Suffice to say, the hit to Woolworths’ earnings in the first half to date was a lot more than analysts had expected. The rush was on to cut first half and full year forecasts. The market took a knife to the share price, leading to a -7.7% decline on the day of the trading update.

For an ASX top 20 company, and a supposed defensive plodder at that, this was carnage.

By contrast, the average target price set by the seven brokers in the FNArena database, dropped by only -2.7%, to $37.14 from $38.17. Brokers were in unison in outlining all the reasons for the earnings surprise, and they are also pretty much in unison in believing margins will bounce back by FY23.

Heading into the trading update, Woolworths was commanding a price/earnings premium over rivals Coles ((COL)) and Metcash ((MTS)). This informs why database brokers had among them two Sell ratings, four Holds and only one Buy (or equivalents). Post-update, no broker has changed its rating.

(Note: Morgan Stanley has not updated.)

Australian states, other than the People’s Democratic Republic of Western Australia, have now shifted to a “living with covid” model rather than the earlier “zero-covid” model. Yesterday was a milestone in NSW as restrictions on masks/QRs were dropped on the same day the non-vaccinated were allowed to crawl out into the light, and new cases hit over 1300.

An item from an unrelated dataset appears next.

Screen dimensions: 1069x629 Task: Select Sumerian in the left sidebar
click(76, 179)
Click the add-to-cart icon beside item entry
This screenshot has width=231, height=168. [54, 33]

The sun will come out tomorrow

With the unavoidable caveat of “unless some new evil variant emerges”, forcing lockdowns once more, analysts agree Woolworths’ cost problems will subside by the first half of FY23.

Supply shortages/delays and food inflation will continue into the second half FY22, before beginning to fade. Management should be able to quietly lift retail prices to match wholesale prices after Christmas, in the typically quieter period of January-February.

It will depend how omicron plays out, but the expectation is the impact on staff from testing and so forth will also eventually subside.

What won’t subside is management’s ongoing investment in online. The pace of online sales growth will likely ease somewhat in the second half post-lockdowns, but only to a level much higher than pre-pandemic. Efficiency/productivity plans should be able to be returned to but in the meantime, Woolworths will trade near term's lower earnings against future investment benefits.

Ord Minnett “continues to view online as an unprofitable channel in grocery,” yet remains the lone voice in the wilderness with its Accumulate rating. The big share price plunge on the day was sufficient.

Recalling that Woolies enjoyed a premium over rivals heading into the update, other brokers are unmoved in their negative views.

UBS (Sell) makes the additional point that supermarket sales naturally improve on population growth, and that has been zero in 2020-21.

Unless it is prompted by Woolworths’ revelations to issue its own update, Coles will not report on its December quarter sales until early next year. One presumes what impacts on Woolies must similarly impact on Coles, but Coles was trading on a lower valuation. Its shares fell only -2.7% in sympathy on the day.

Database brokers have four Buys, two Holds and one Sell on Coles.

Metcash shares actually rose 0.7%. Metcash reported first half FY21 earnings last week (April year-end) and also surprised brokers, but to the upside. Not only did IGA grocery sales hold up better than expected post-lockdowns, the hardware division smashed it out of the park and is now the leading source of Metcash earnings.

Database brokers have five Buys and one Hold on Metcash.